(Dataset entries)
━━━━━━━━━━━━━━━━━━━━━━━━━━━━━━

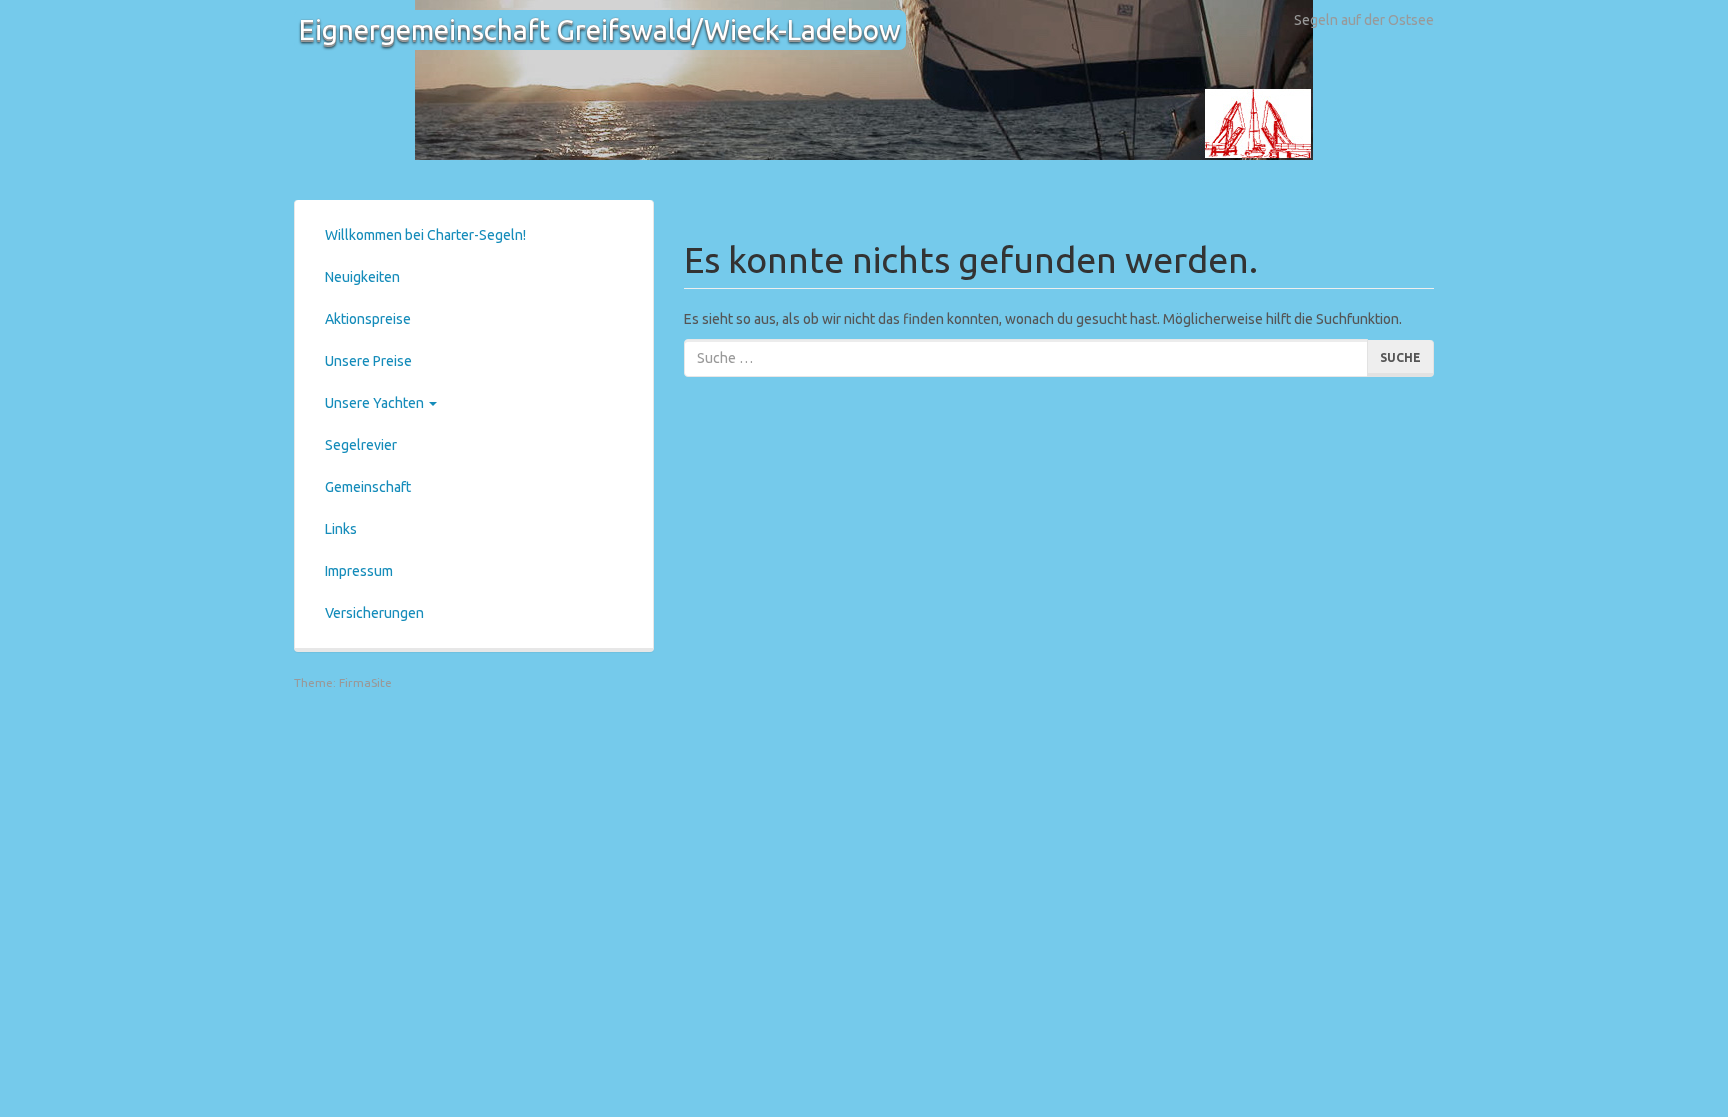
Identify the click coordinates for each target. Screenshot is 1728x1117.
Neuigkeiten (362, 277)
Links (341, 529)
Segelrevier (361, 445)
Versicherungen (374, 613)
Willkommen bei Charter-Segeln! (425, 235)
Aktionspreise (368, 319)
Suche (1400, 357)
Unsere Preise (368, 361)
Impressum (359, 571)
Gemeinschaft (368, 487)
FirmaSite (365, 682)
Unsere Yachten (376, 403)
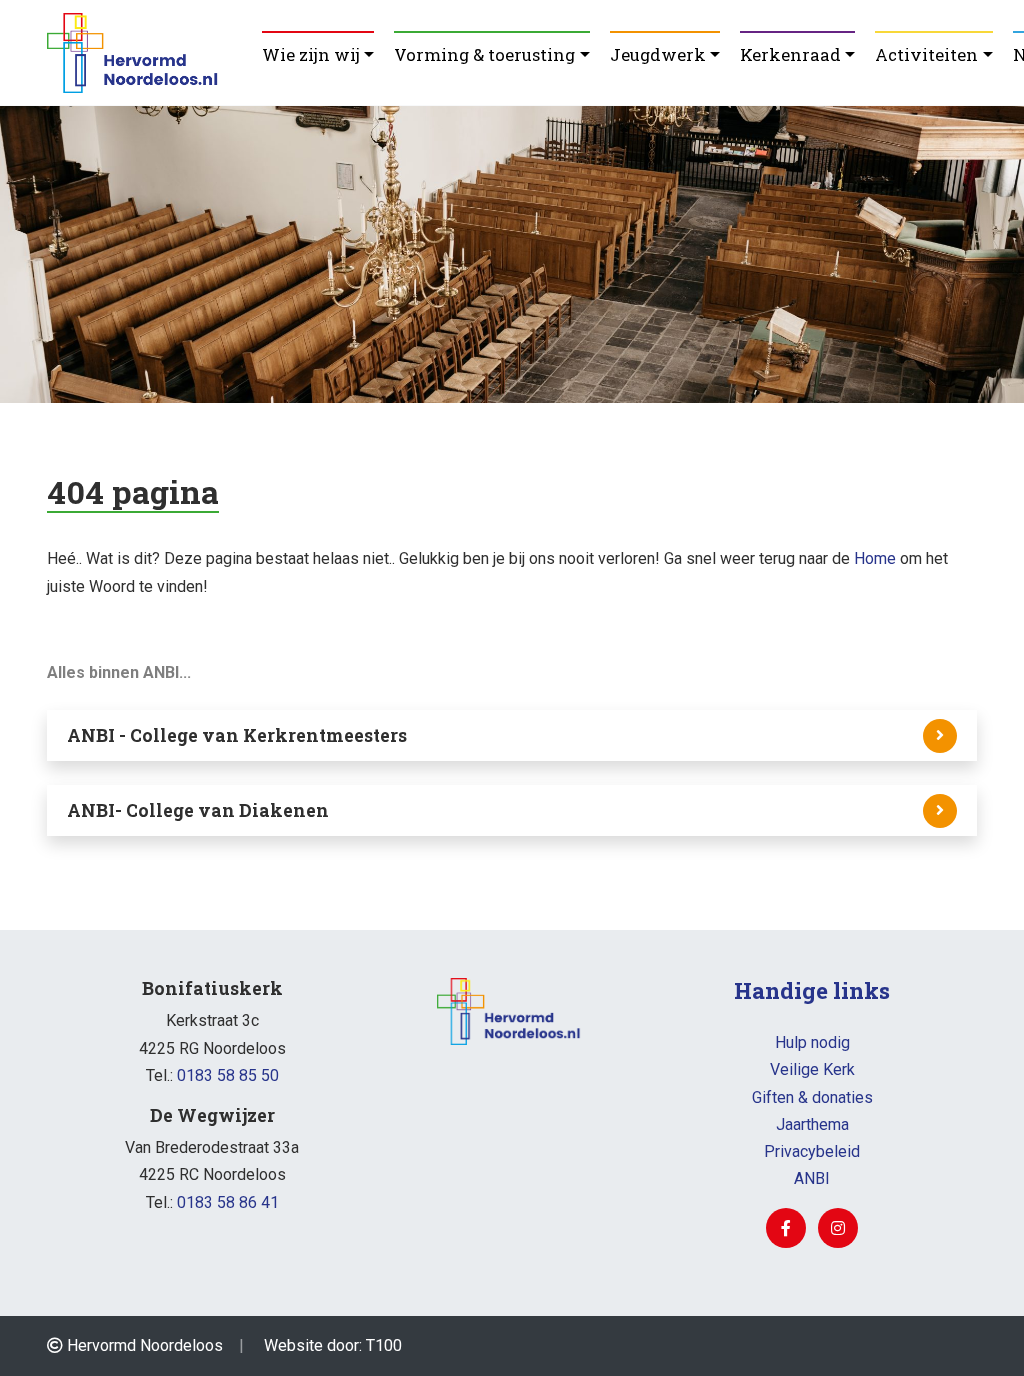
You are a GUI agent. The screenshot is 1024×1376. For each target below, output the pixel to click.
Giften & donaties (812, 1097)
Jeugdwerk (658, 54)
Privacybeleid (812, 1151)
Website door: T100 (333, 1345)
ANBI (812, 1178)
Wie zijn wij (311, 54)
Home (875, 558)
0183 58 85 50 (228, 1075)
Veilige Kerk (812, 1069)
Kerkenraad (790, 54)
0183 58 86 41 (228, 1202)
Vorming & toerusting (484, 54)
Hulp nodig (812, 1042)
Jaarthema (812, 1124)
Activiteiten (926, 54)
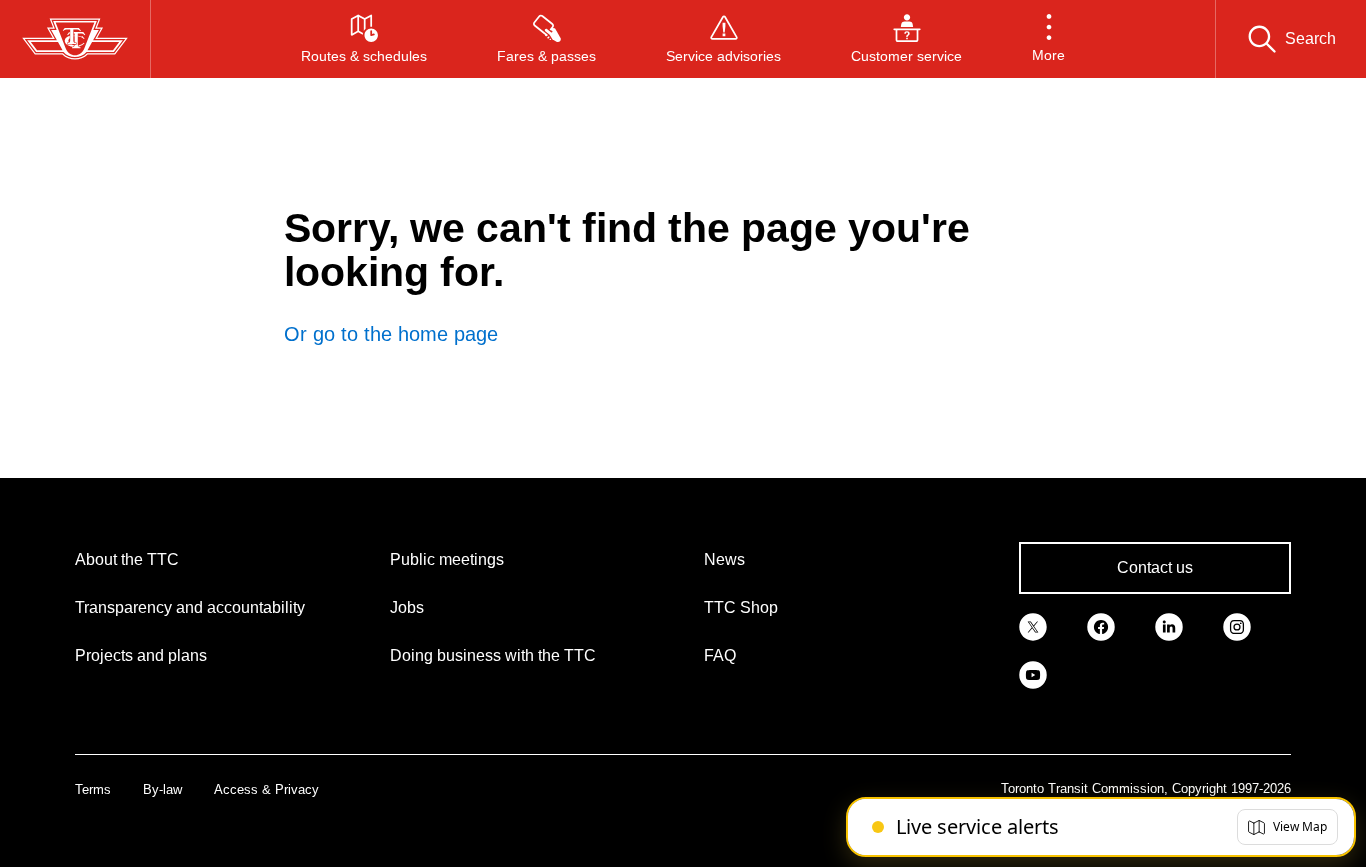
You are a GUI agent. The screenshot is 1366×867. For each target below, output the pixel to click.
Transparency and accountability (190, 607)
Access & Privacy (266, 789)
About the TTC (127, 559)
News (724, 559)
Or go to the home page (391, 334)
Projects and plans (141, 655)
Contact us (1155, 567)
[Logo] (75, 39)
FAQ (720, 655)
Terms (93, 789)
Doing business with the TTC (493, 655)
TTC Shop (741, 607)
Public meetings (447, 559)
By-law (162, 789)
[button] (1048, 39)
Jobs (407, 607)
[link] (1033, 626)
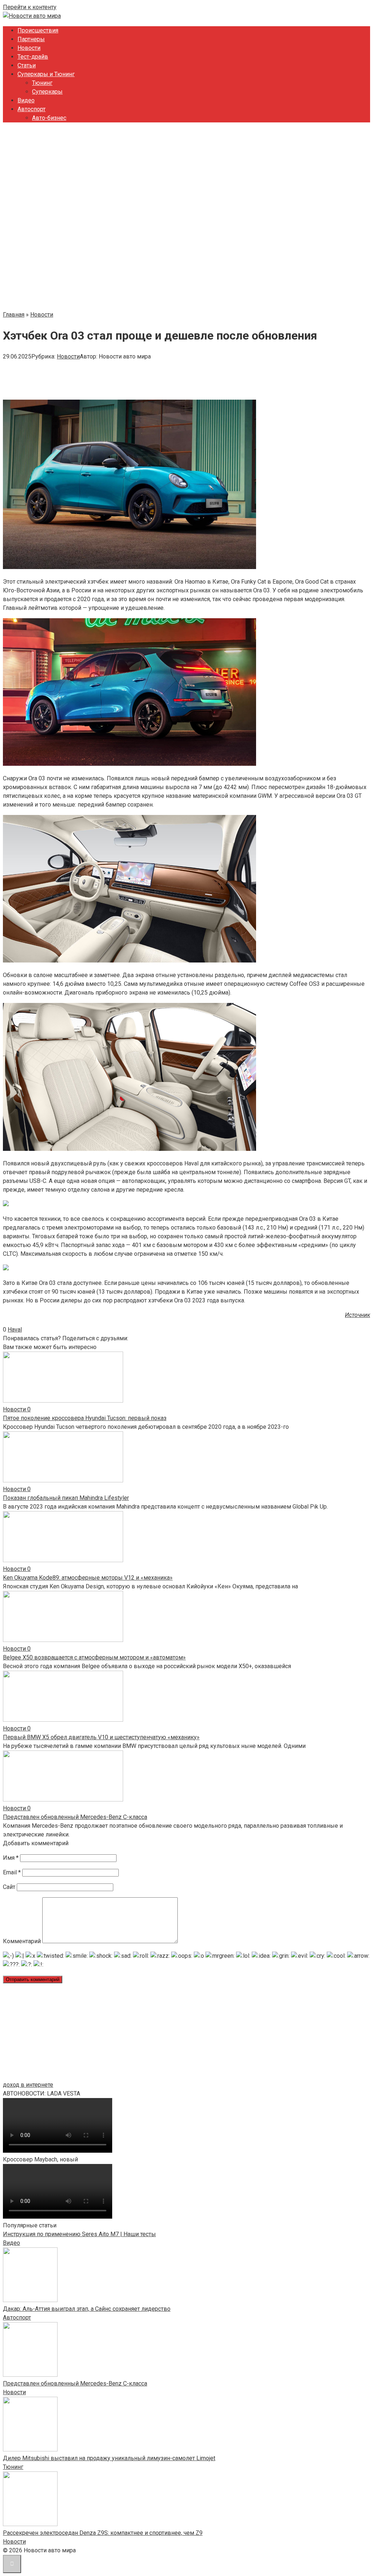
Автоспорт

━━━━━━━━━━━━━━━━━━━━━━━━━━━━━━

Exercise requirements
Which of the lines in the data hold the string "agent"? Report each of them by copying it.

Written response
You are a GUI agent. The screenshot is 1024×1376. For each target below, output the pixel to click.
You are a GUI agent. The screenshot is 1366×867. For each target below, output the pixel to click.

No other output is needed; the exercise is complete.